Nursing homes must, upon admission, prepare a Federally required report which must include a written plan of care which describes the residents’ ability to function independently and their general capacity to operate without supervision.

Based on the results of this assessment, proper actions must be taken to determine what level of unsupervised access the resident should have to the outside on their own and the general need to supervise the resident.

Many elderly nursing home residents are unable to protect themselves from harm or mentally unable to appreciate their safety needs. Some of them are confused or suffer from some form of dementia. These individuals must be supervised more closely than other residents.

If a resident poses a high risk of wandering or attempting to leave the facility unsupervised, the nursing home has an obligation to have proper devices in place and sufficient staff to prevent wandering.

Sadly, not all nursing homes do this.
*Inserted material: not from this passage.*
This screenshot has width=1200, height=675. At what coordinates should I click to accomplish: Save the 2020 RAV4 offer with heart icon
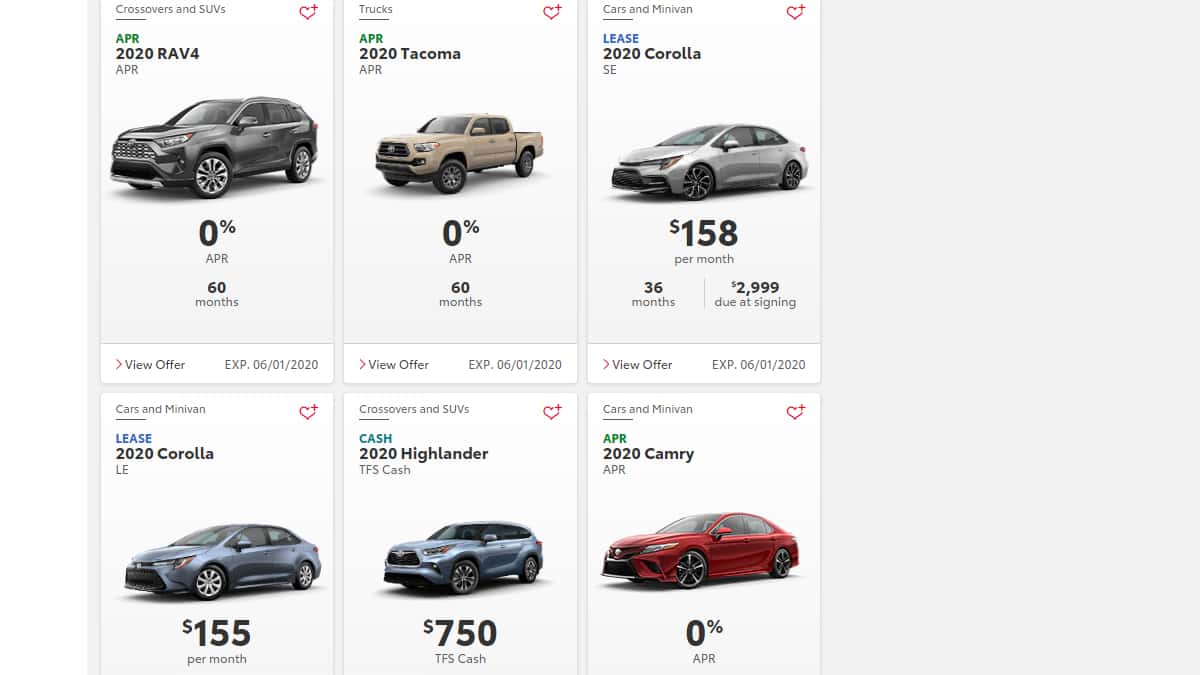pyautogui.click(x=308, y=13)
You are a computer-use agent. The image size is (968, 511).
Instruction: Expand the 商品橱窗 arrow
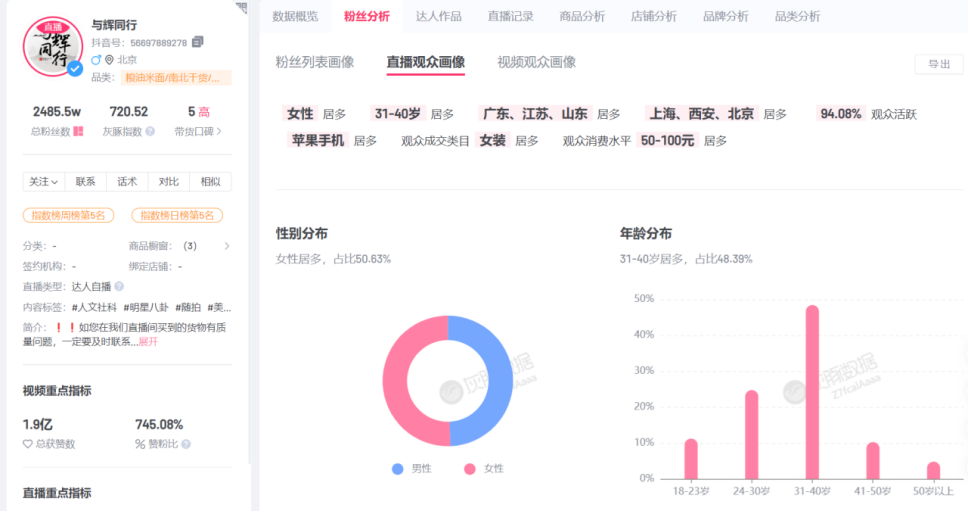pyautogui.click(x=227, y=246)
When they do not, they may be liable for injuries which happen when they do not.

Failure to provide proper care could result in confused residents being placed in a position where they are helpless, lost and alone.
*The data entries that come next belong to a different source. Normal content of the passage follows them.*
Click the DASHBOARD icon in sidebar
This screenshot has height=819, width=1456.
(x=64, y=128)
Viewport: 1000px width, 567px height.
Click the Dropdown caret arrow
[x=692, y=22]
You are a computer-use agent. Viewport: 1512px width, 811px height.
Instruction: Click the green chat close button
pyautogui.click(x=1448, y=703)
In many cases simple steps should be taken to reduce the risk of wandering off or elopement. Steps that should be taken include:

  • Use security cameras or have security staff to prevent elopement
  • Moving higher risk residents nearer to the nurses’ station
  • Have sufficient staff to monitor high risk residents
  • Lock the doors for sections of the nursing home where high risk wanders are housed
  • Place alarms or bells on doors

The nursing home staff also must be trained properly how to use and monitor any devices that are in place and respond correctly when a resident does attempt to elope or leave.